Priya Ahuja
all posts10 min read
fundraisingJun 2025· 10 min read

How to Build a Pitch Deck That Actually Gets Meetings

Most pitch decks are rejected in the first 90 seconds. Here's the anatomy of a deck that earns a second meeting — slide by slide, with the reasoning behind every choice.

A pitch deck is not a business plan. It's a door opener — a 10–12 minute experience designed to get a sophisticated investor excited enough to want another meeting. Most decks fail because founders confuse comprehensive with compelling.

Here is what goes in a deck that works, and why.

The job of each slide

Slide 1 — The Hook (1 slide)

Your first slide is the only one you control. Every other slide depends on the investor still being interested. Lead with your sharpest insight: a surprising data point, a counterintuitive claim about your market, or a one-sentence articulation of the problem that makes the reader lean forward. Not your company name. Not your logo. The thing that makes a busy person stop scrolling.

Slide 2 — The Problem (1–2 slides)

Make the investor feel the problem. A specific story. A customer quote. A screenshot of the broken experience you're replacing. The goal is for the investor to think "I've seen this before and didn't know it was solvable." Quantify the pain if you can — but emotional resonance matters more than data at this stage.

Slide 3 — The Solution (1–2 slides)

Describe what you've built in one clear sentence. Then show it — a product screenshot, a short demo video, a before-and-after workflow. Avoid feature lists. Show the value, not the capability.

Slide 4 — The Market (1 slide)

Investors don't need a TAM/SAM/SOM pyramid. They need to believe there's a large, growing, accessible market. Frame the market from the bottom up: X million people have this problem, they currently spend Y solving it poorly. That's your opportunity. Number credibility over number size.

Slide 5 — Traction (1 slide)

This is the most important slide in an early-stage deck. Whatever honest signal you have — users, revenue, retention, design partners, letters of intent — put it here. Show trends, not point-in-time numbers. A chart going up from a small base is more compelling than a large static number.

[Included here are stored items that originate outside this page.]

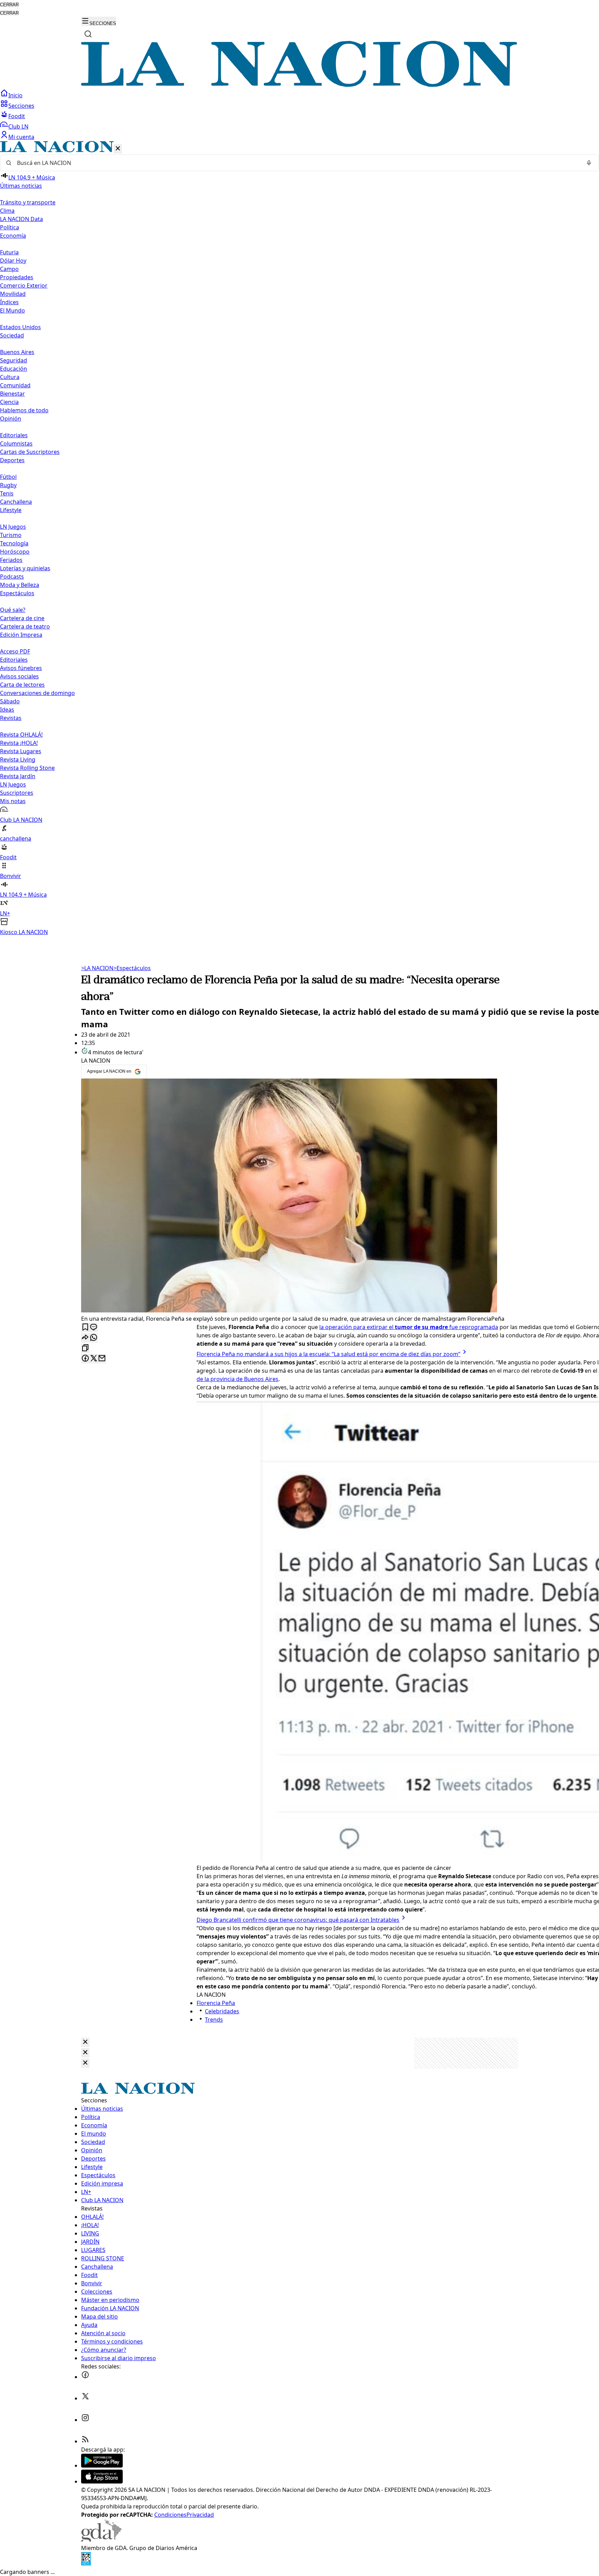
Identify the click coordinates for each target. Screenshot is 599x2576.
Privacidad (200, 2514)
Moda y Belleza (19, 585)
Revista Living (17, 759)
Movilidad (13, 294)
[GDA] (101, 2539)
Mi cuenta (21, 137)
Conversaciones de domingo (37, 693)
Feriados (11, 560)
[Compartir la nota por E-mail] (102, 1358)
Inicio (15, 95)
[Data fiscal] (86, 2563)
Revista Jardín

Slide 6 — Business Model (1 slide)

How you make money, how much you charge, and what the unit economics look like. For very early companies: what the model will be and why it makes sense for this market. Investors back models that can scale; show you understand how yours will.

Slide 7 — Go-to-Market (1 slide)

Your beachhead: who you're winning first, through which channel, and why you can. Not "we'll use social media and SEO." The specific distribution motion that will generate your first 100 customers.

Slide 8 — The Team (1 slide)

Not bios. The three or four facts about your team that make you the right people to solve this problem. Domain expertise. Technical depth. Previous company-building experience. Relevant unfair advantages. Remove everything else.

Slide 9 — The Ask (1 slide)

How much you're raising, at what terms (if decided), and what you'll accomplish with it. "We're raising Rs 3Cr to hire two engineers and a growth lead, which buys us 18 months to reach Rs 50L MRR" is far more compelling than "We're raising a seed round to grow."

The design principles

Fewer words per slide. If a slide has more than 30 words, cut it in half. Your voice carries the narrative; the slides are visual anchors.

One idea per slide. If you need two slides to make one point, you're making two points.

Consistent visual language. Use one font family, two accent colors, one data visualization style. Inconsistency signals disorganization.

No clip art or stock photos of people shaking hands. This is a cliché that signals the deck was built quickly. Every image should be purposeful.

The version control mistake

Most founders build one deck and iterate it forever. The better approach: maintain a short version (8–10 slides, sent as a teaser before meetings) and a long version (12–15 slides, walked through in the meeting). They're different documents for different moments.

The single most common deck failure

Founders put everything they know into the deck because they're afraid of appearing uninformed. The result is a dense, exhausting document that loses investors at slide 4.

The paradox: a shorter, crisper deck signals more confidence than a longer one. If you know what matters, you don't need to show everything. If you're unsure what matters, you show everything.

Know what matters. Show that.

Priya Ahuja

Corporate Development at Groww. Writing about fundraising, VC careers, and startup strategy from the inside.